6 comments on “The Final Polling Report for the Moore-Jones Senate Race

  1. Translation the polls are borderline worthless and it is what it is. This is perhaps the most extraordinary race I remember and a special election at that, perhaps the Dems will beat their off year election curse of low turnout. Perhaps not. Like a great many Americans I’d love to see Moore defeated, but temper that with the knowledge of what Alabama is and what it remains.

  2. cassandram

    I am going to hijack this post to praise Doug Jones for the campaign he ran. There is no way he should have been competitive, much less in striking distance of this thing. He ran a campaign that focused on the issues — health care, jobs, education and did not run away from his pro-choice stance or his stance for a livable wage. He ran as a fairly mainstream Dem in a place that people will tell us wants a more conservative policy message. Win or lose, Doug Jones modeled how you do it — stick to a message of doing the work to help people in key areas, don’t run away from your positions and work like hell. Jones had to overcome the fact that many typical D institutions are very weak in Alabama, and with luck those institutions will take this campaign as a way to re-energize themselves. Jones ran an honorable, genuinely Democratic campaign, with no scandal. In a place where the so-called smart people tell us we have to be more like Republicans.

    Kudos to you, Mr. Jones. I hope you win and if not, I hope you stick around and revive the Alabama Democratic Party.

  3. Most people who worry about Democratic losses in the Midwest aren’t calling for us to be more like Republicans. The actual criticism is that mainstream Democrats are too much like Republicans already, and need to be less so. When Democrats take funding from the same sources as Republicans, most of those Democrats become reluctant to take actions that might upset those sources (see almost any Delaware Democrat for an example). Running on a message of jobs is not acting like Republicans; they run on tax cuts.
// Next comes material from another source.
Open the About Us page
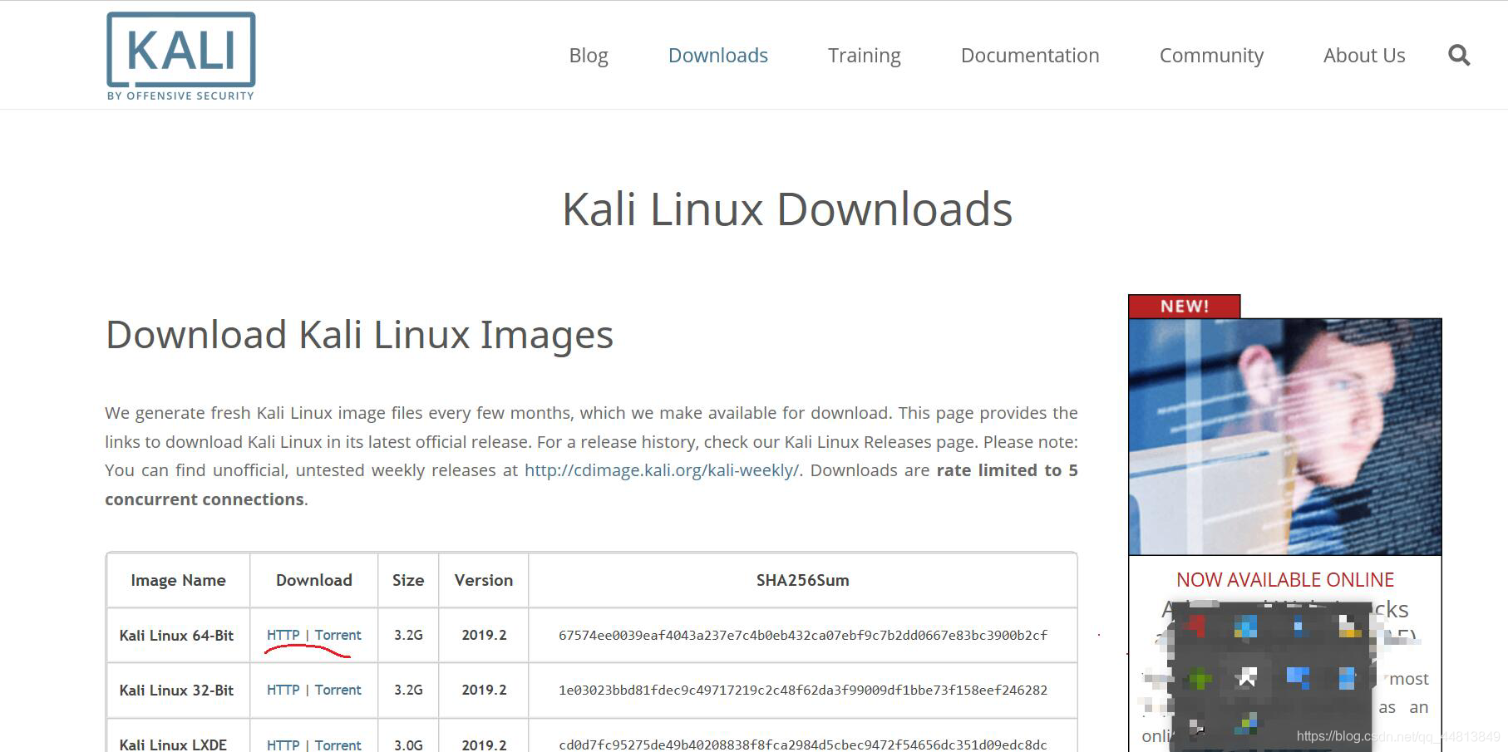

The closest they come to talking about actual jobs is blaming Mexicans for the scarcity of them.

    • cassandram

      That is not the stance of the DCCC, for instance, who have already been preparing the ground for anti-choice candidates. Mainly the critique about “smart people” is the Dem infrastructure who want it to be OK to adopt a Republican-lite stance in some places just to win.
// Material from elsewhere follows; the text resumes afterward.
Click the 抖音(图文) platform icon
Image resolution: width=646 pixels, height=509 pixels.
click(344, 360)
      • that tactic kind of reminds me of 2006. a number of repub-lites dems won, but it effectively ended Bush’s presidency.
        I could take another Coons if it meant a dem pickup in Tennessee and/or Arizona. What’s important now is flipping one chamber and making the GOP obstruction of Obama’s agenda look like child’s play.

  4. Also, I agree with your assessment of his campaign. Sadly, the voter suppression tactics of the Alabama GOP makes a win less likely, and even if he wins, another Republican is sure to capture the seat in 2020.